If I’m trying to get more money from the government, I am “African American.” There is no white aspect to me.

One suspects that a large number of biracial blacks behave this way, especially influential leaders who insist on keeping all their college records private.

So what? we might ask, and the authors of the study do try to soften its probable impact by noting after all that

people from other segments of society have similarly been known to try to gain an advantage by manipulating how they are racially or ethnically classified. For example, colleges have long struggled with how to deal with white students who latch onto or falsely claim some small, far-removed portion of American Indian ancestry to gain an edge in applying for admission or financial aid. And a study on enrollments at three private California colleges, published in 2005, found evidence that white students were disproportionately more likely to fail to specify a race on college applications, thus probably inflating the declared minority enrollments of institutions that assume such students are multiracial.

One answer to the “so what?” question concerns the threat these findings pose to the reliability of “racial” data about college performance. It suggests, as Schmidt notes,

that many researchers start out with bad data that conflate information on students with two black parents with information on students with one white parent and one black one, even though those biracial students are less likely, on average, to have grown up with the same disadvantages.

Some influential educrats see no problem here.

C. Anthony Broh, a higher-education policy consultant who played a key role in the debate over the Education Department’s racial-classification system when he was director of research policy at the Consortium on Financing Higher Education, said he has no objection to biracial students identifying themselves as black to try to benefit from affirmative-action programs. Affirmative action, he said, is intended “to help students who are not part of the majority.”

Even aside from the fact that there is no “the majority” (are Asians and Jews part of this mythical majority?), most educrats, of course, pretend to disagree vehemently with Broh, insisting that affirmative action is intended only to provide “diversity” to the majority. In defending “diversity,” for example, Robert Birgeneau, chancellor of the University of California at Berkeley, told the San Francisco Chronicle that “the message the university is sending to its students … is that ‘We no longer can live in our own world surrounded by people who are just like us.’” As I commented in The Patronizing Exclusiveness Of Inclusiveness,

note how he majestically divides the world (as nearly all “diversity”-mongering preferentialists must) into us and them. Who, after all, are “we”? What exactly is “just like us”?

The “message” here, whether Birgeneau et al. intend it or not, is that they — the black, the Hispanic, the gay, the community college graduate — are different from us, the people who naturally populate places like UC Berkeley. Special efforts must be made (often … paid for by patronizing rich people) at “inclusiveness” to let them into our world, because it short changes us not to be exposed to them.

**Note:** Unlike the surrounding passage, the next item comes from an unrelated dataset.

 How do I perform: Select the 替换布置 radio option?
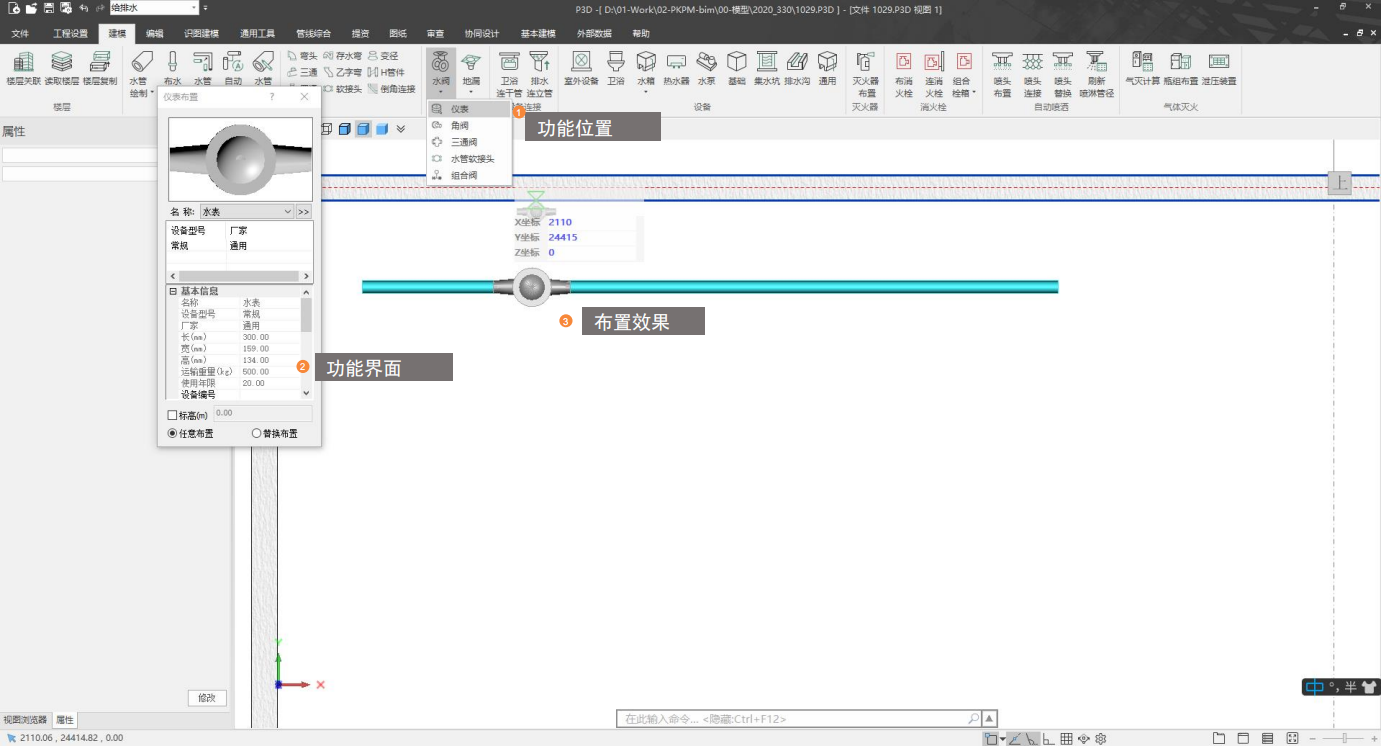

As Schmidt notes, the study’s authors recognize that their findings

“raise broader questions about who should benefit from affirmative-action programs,” and whether beneficiaries should be required to have two black parents or whether the “one-drop rule” should be applied to people with biracial or multiracial backgrounds.

The best answer to their questions is that no one should benefit from race-based affirmative action. If no benefits were given or denied on the basis of race, the “one-drop rule” and official “racial classification systems” would be relegated to the dustbin of history where they belong.

Say What?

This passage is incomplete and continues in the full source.